Is there a scientific basis for Jesus Christ?

There was a very interesting development around the topic of religion a couple of weeks before the 4th of July payout and the massive influx of users onto the steemit platform.

It began with @danthemans post this was followed up by a rebuttal from his father @stan. Due to the popularity and discussion created around these two posts a lot of very interesting and mostly respectful posts ensued with the topic of religion and philosophy as their main element. Very uncharacteristically to what we are very used to on the web (that discussions involving religion or politics quickly descend into chaos and suffer an often heated and unpleasant demise) these resulted in robust but very respectful debates.

Due to the respectful nature of things I even ventured to mention some of my religious persuasions in my introduction

In that intro I hinted at perhaps sharing some of my mental gymnastics in future posts.

The Sunday night post

As Sunday is my Sabbath…

I’m going to experiment with taking a break from my usual everyday posts featuring authors to focus on something a little different.

I love complex problems and sometimes getting science and religious beliefs to “play nice” can be pretty intriguing and mind bending.
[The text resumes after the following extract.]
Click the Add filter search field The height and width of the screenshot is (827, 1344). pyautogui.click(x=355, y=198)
How I mix science and religion.

First up I want to examine some of the claims made by Jesus Christ to see if they hold any water from a scientific perspective.
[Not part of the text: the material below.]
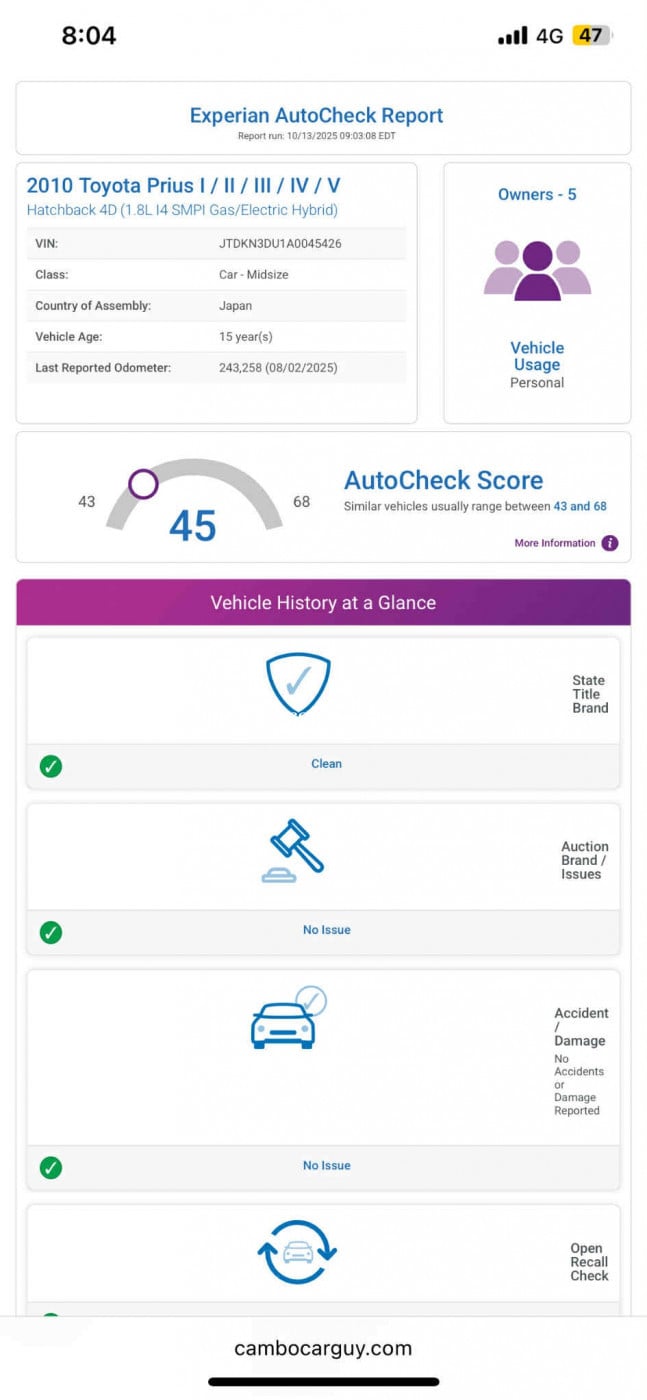Click the purple owners group icon

(x=537, y=270)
Claim 1: Jesus Christ had power over death

Jesus, while yet alive and during his mortal ministry, claimed that he had power over life and death. “No man taketh it from me,"he said" but I lay it down of myself. I have power to lay it down, and I have power to take it again.”

This is an extraordinary claim and so we would need to see some pretty extraordinary evidence.

That evidence was manifested in his raising a number from the dead during his ministry and from His resurrection three days after the crucifixion. There seem to be many claimed eyewitness accounts that these events indeed happened. These may be disputed or accepted depending from individual to individual.

Whether this resurrection did or did not take place is not the purpose of this post.

We cannot examine these claims on whether these event took place as documented for ourselves.

They occur in a time, place and culture far removed from or own. What we can examine is the veracity of the web of claims surrounding this central claim to see if they stack up scientifically.

We have learned a lot from science since Darwin to Modern studies in genetics. We now know quite a bit about heritability and inheritance. For all of us death is a certainty… we inherit that from our parents.

If Christ had claimed power over death without claiming some sort of special parentage that would be very inconsistent with what we understand regarding inheritance.

But indeed Christ did claim special parentage.

Claim 2: Jesus claimed to be the Son of God.

This second claim backs up the first from an inheritance perspective.

From his mother (a mortal) he inherited the ability to die.

From his Father (God, an immortal) he inherited the ability to live forever.

Claim 1 and Claim 2 are therefore consistent

But, some will protest, there is nothing extraordinary about this. The culture that Jesus was born to had been farming for millennia. It doesn’t take rocket science or even modern science to figure out inheritance when you are breeding plants and animals for a livelihood.

Good Point

Also, surrounding cultures had many myths of gods impregnating mortals to produce demigods and hero’s. So once again nothing very unique there in those two claims.

Good Point

So all we establish is consistency. Not uniqueness. We need more claims…

Claim 3: Jesus as Savior

Christ claims to save.

Save from what we ask?

Save from sin...

What is sin? Science does not have this concept.

So we give science a simple definition of sin. Sin is transgression of Law.

What Law the scientist asks?

In its simplest form that many are familiar with, “the ten commandment”

OK now we have something we can evaluate. If we evaluate the Ten Commandments we see that at least more than half of them are devoted to preventing some sort of societal disorder.

Disorder, Order. Now we have something to work with from a scientific perspective.

Evaluating Christ's teachings as a whole we see that sin is often about breaking down order and inviting disorder into our lives.

So if Christ saves from sin then he saves us from disorder and chaos.

By moving into the realms of order, disorder and chaos we start to open a huge can of worms in the form of order vs entropy and the laws of thermodynamics.

This post is getting long, so hopefully this is enough to spark a conversation. Based on that I will explore Jesus Christ and the laws of thermodynamics next week.

Thermodynamics is stuff, that unlike inheritance, the ancients would have been less privy too.